------ INFORMATION SHOWN

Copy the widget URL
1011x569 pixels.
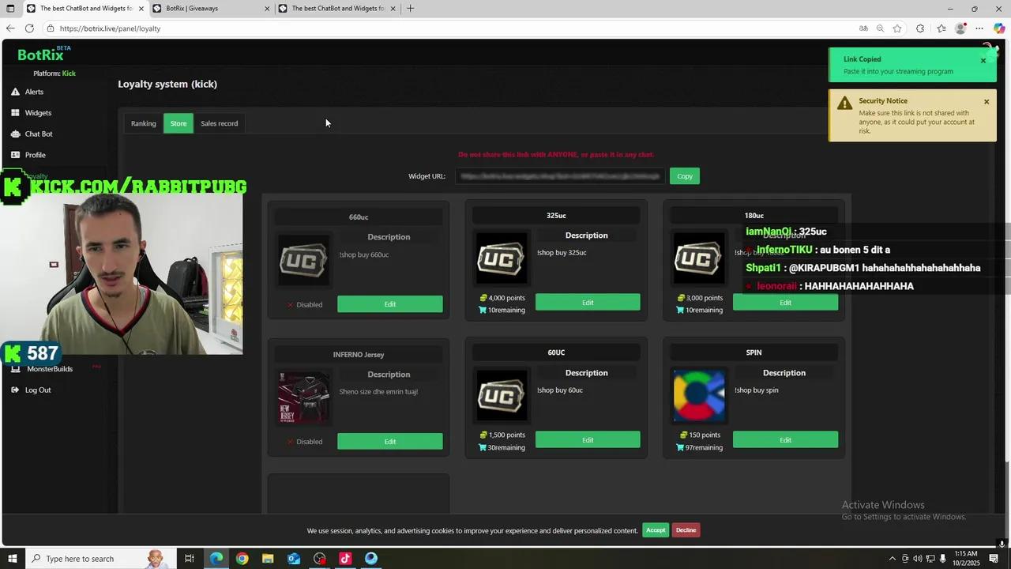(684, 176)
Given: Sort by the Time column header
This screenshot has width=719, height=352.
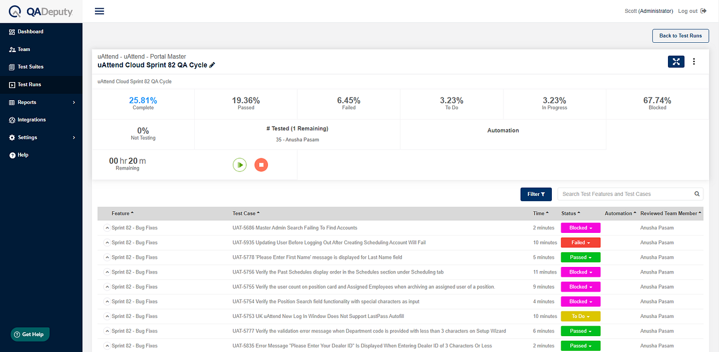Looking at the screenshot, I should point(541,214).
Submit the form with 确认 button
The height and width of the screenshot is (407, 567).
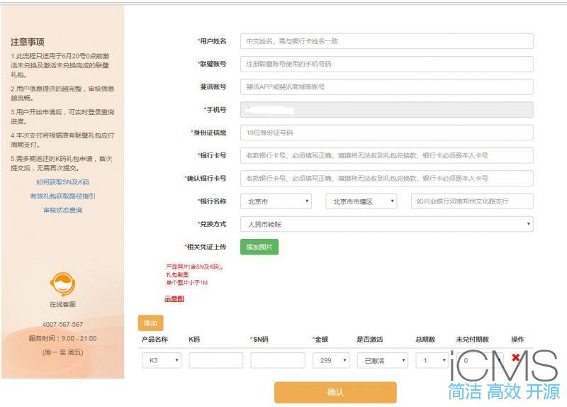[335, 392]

------------

= PROBLEM DESCRIPTION =
Exactly as they appear above, print all the lines, but not the pictures.

= FINAL ANSWER =
Copy the widget URL
1011x569 pixels.
(684, 176)
Given: Sort by the Time column header
This screenshot has width=719, height=352.
Looking at the screenshot, I should point(541,214).
Submit the form with 确认 button
The height and width of the screenshot is (407, 567).
[335, 392]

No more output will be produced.